Ils étaient tous là, sauf un. Le petit monde politico-économique français s’est rendu mercredi après-midi aux obsèques de François Roussely. L’ancien PDG d’EDF (1998-2004), également ancien directeur de cabinet des ministres de l’Intérieur (1984-1986, 1988-1989) et de la Défense (1997-1998), a eu droit à une cérémonie en l’église Saint-Louis des Invalides, réservée aux militaires et aux obsèques nationales.

Hormis ceux qui étaient au forum économique de Davos, en Suisse, tous étaient réunis pour un "dernier adieu à notre frère François" selon les propos de Monseigneur Antoine de Romanet de Beaune qui officiait. Lui aussi faisait partie des "people": il est le frère cadet d’Augustin de Romanet, PDG d’Aéroports de Paris et ancien secrétaire général de l’Elysée sous Jacques Chirac. La liste des politiques est sans fin: Lionel Jospin, Manuel Valls, Pierre Joxe, Alain Richard, Jean-Yves Le Drian, Florence Parly... Tous les ministres des Armées de gouvernement de gauche depuis 25 ans.

Certains ont prononcé quelques mots d’hommage. Comme Pierre-René Lemas, ancien secrétaire général de l’Elysée de François Hollande qui a croisé François Roussely au cabinet de Gaston Defferre au début des années 1980. Mais aussi Louis Gallois, ancien patron de la SNCF et président de Peugeot. "L’ami de 50 ans", s’est amusé à raconter qu’ils "apaisaient la rivalité entre gendarmes et policiers" alors qu’ils étaient directeur de cabinet à l’Intérieur et à la Défense. Les militaires en uniforme étaient aussi nombreux.

Jean-Bernard Levy représentait Luc Rémont

L’autre grande vie de François Roussely, EDF, était aussi très présente. Tous ses successeurs étaient là, même Pierre Gadonneix avec qui les relations n’ont pourtant jamais été bonnes. Évidemment Henri Proglio, son "poulain", et Jean-Bernard Levy qui vient de quitter ses fonctions. Mais toute l’industrie nucléaire a remarqué l’absence d’un homme de poids: le nouveau PDG d’EDF, Luc Rémont. Comme si Emmanuel Macron avait boudé les obsèques de Jacques Chirac.

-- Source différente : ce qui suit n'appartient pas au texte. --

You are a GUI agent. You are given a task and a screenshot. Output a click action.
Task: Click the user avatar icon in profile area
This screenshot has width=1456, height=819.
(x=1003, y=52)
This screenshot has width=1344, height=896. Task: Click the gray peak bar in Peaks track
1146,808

Luc Rémont était aux Emirats Arabes unis à un sommet sur l’énergie. Un déplacement "prévu depuis longtemps et avec des enjeux", explique-t-on timidement chez EDF. "Le message envoyé est clair, persifle un ancien cadre de la maison. Luc Rémont n’est pas de 'l’école Roussely'". "Pas de rupture", promet-on chez EDF qui justifie que le nouveau PDG était représenté par... Jean-Bernard Levy. Son prédécesseur était bel et bien présent à Saint-Louis des Invalides. Mais les bons connaisseurs de la "maison EDF" ont noté que le nouveau PDG ne s’est pas fait remplacer par le patron actuel du parc nucléaire qui était présent.

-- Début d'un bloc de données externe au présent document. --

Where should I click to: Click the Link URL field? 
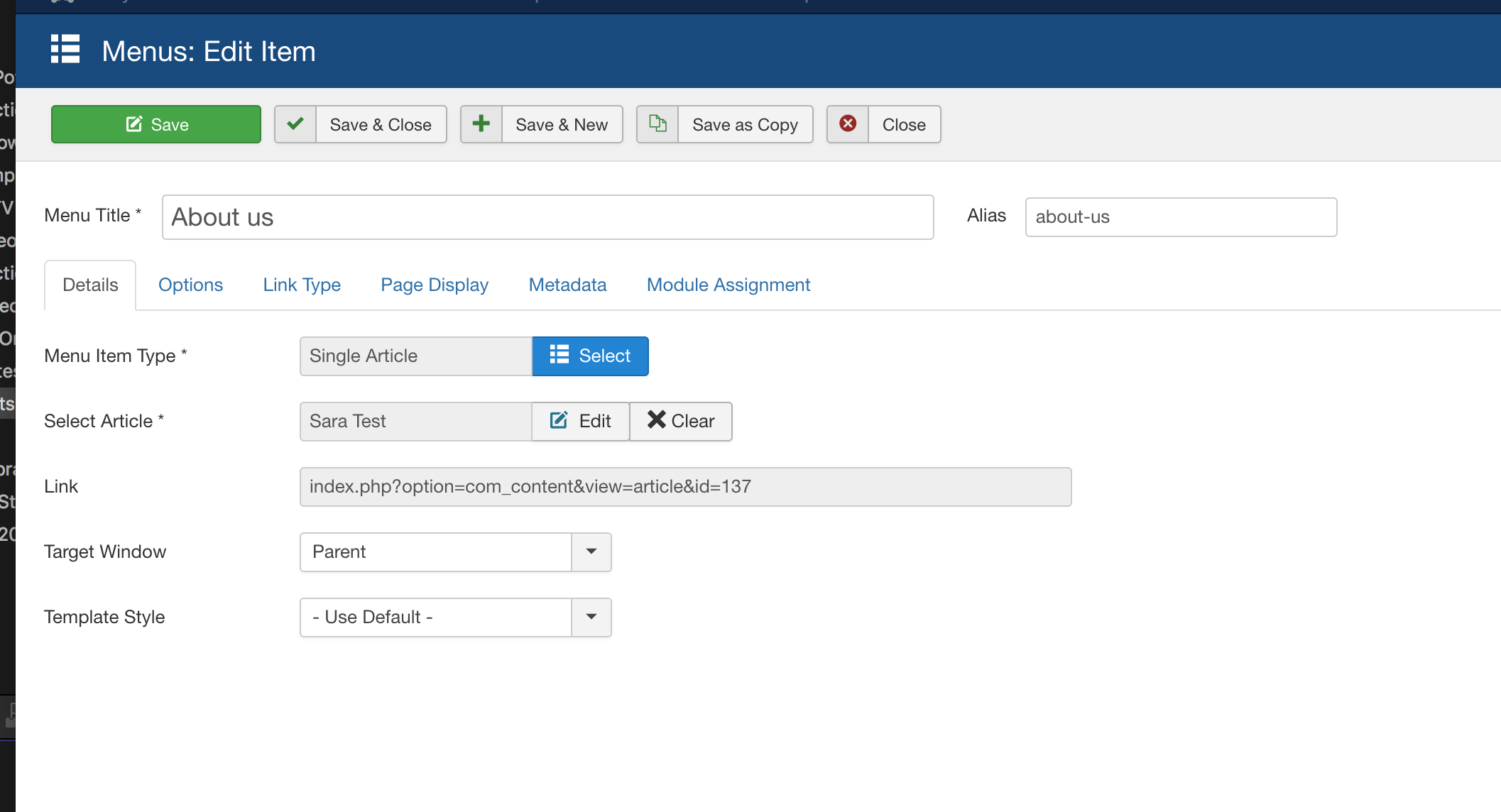(685, 486)
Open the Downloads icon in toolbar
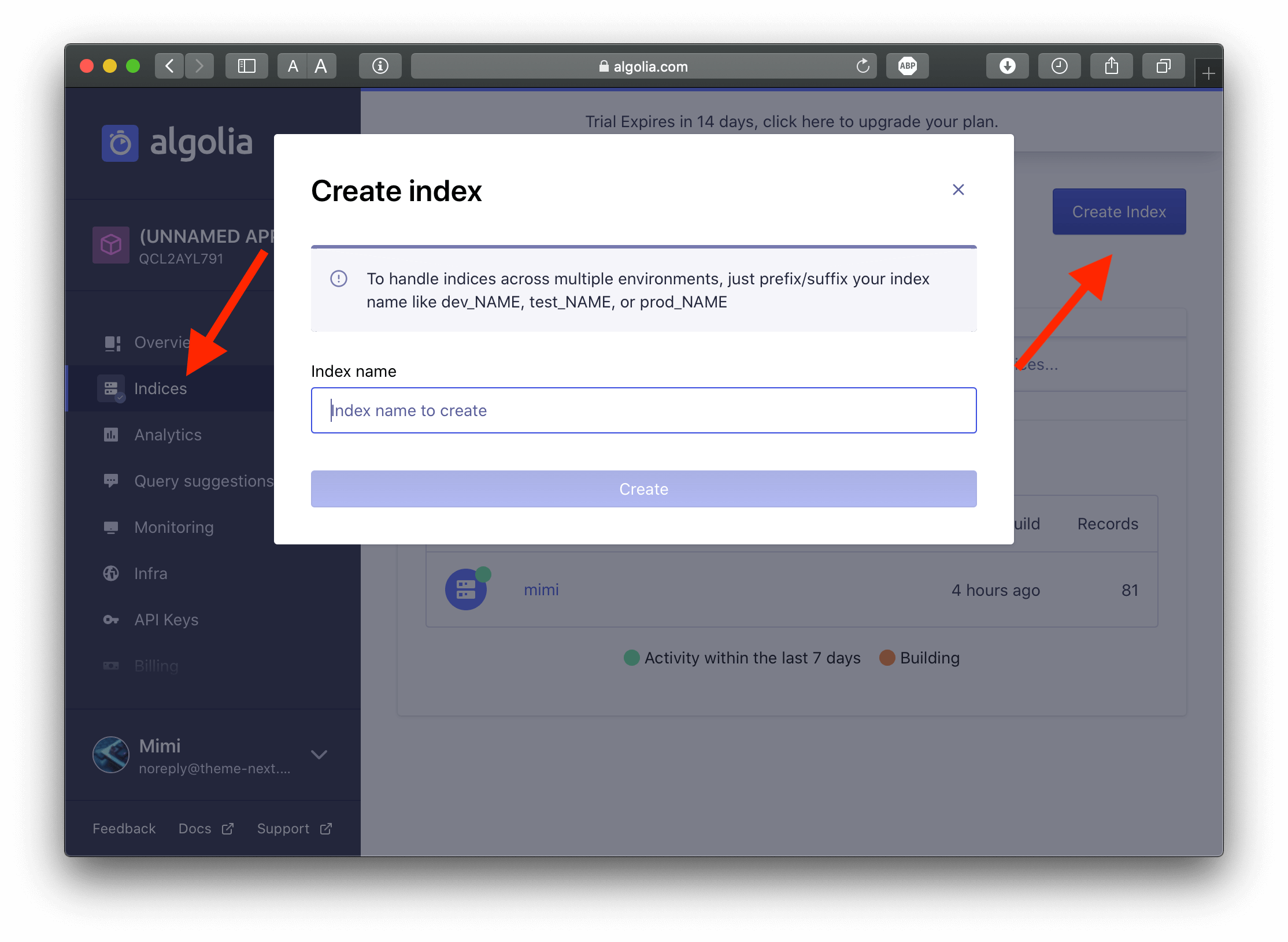This screenshot has width=1288, height=942. (x=1007, y=66)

Un désaveu pour Cédric Lewandowski ?

Sorte de "numéro deux", Cédric Lewandowski, affiche depuis 25 ans une proximité très forte avec François Roussely. Homme de réseaux, il a été son chef de cabinet au ministère de la Défense, directeur de cabinet quand il dirigeait EDF puis a suivi sa voie d’homme d’influence dans l’Armée notamment comme directeur de cabinet de Jean-Yves Le Drian de 2012 à 2017. Même constat pour l’actuel directeur financier Xavier Girre, lui aussi proche de François Roussely. Les cadres d’EDF voient dans ce double désaveu des changements à venir dans la gouvernance du groupe sous la houlette de Luc Rémont. D’autant que le nouveau PDG s’est en revanche rendu aux obsèques d’Eric Molinié, l’ancien secrétaire général de Dalkia, une filiale d’EDF, la semaine dernière. Un contraste qui tranche dans le vif.

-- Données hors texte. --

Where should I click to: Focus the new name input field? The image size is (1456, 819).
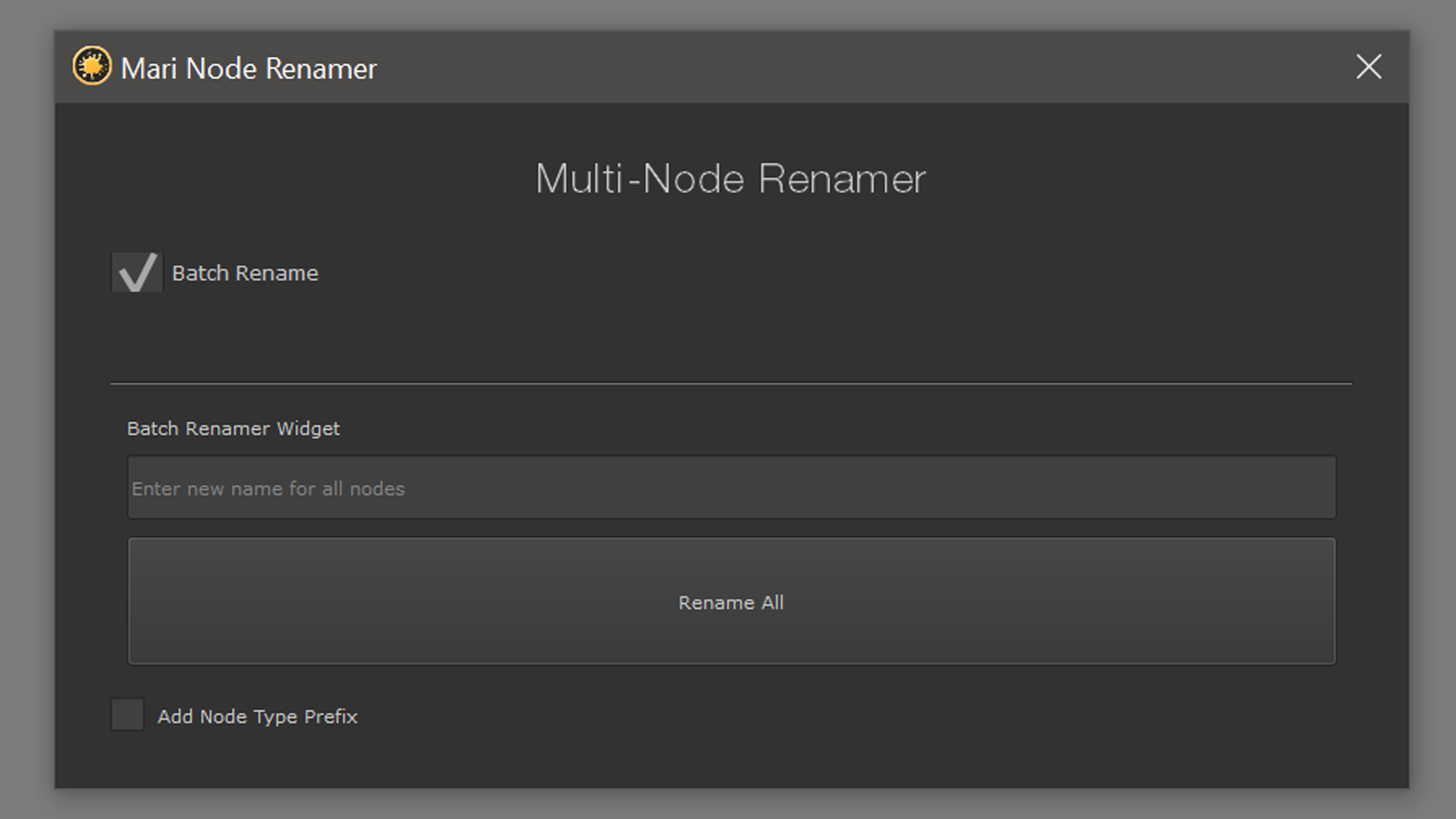731,488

Mais les "réseaux Roussely", Emmanuel Macron y goutte peu. Lorsqu’il devient président de la République, il promeut Jean-Yves Le Drian au ministère des Affaires étrangères mais évince son "dir cab" Cédric Lewandowski. Deux ans plus tôt, il avait fait barrage à Henri Proglio qui visait la présidence de Thales. Lui aussi proche de François Roussely et de ses réseaux... L’absence du nouveau PDG d’EDF, Luc Rémont, fait écho à cette nouvelle prise de distance d’Emmanuel Macron. "L’Elysée a dû donner la consigne de n’envoyer aucun représentant de l’Etat", décrypte un pilier de l’industrie nucléaire. L’absence de Sébastien Lecornu, actuel ministre des Armées, a, elle aussi, été remarquée. Il s’est contenté de livrer une gerbe de fleurs flanquée de son nom.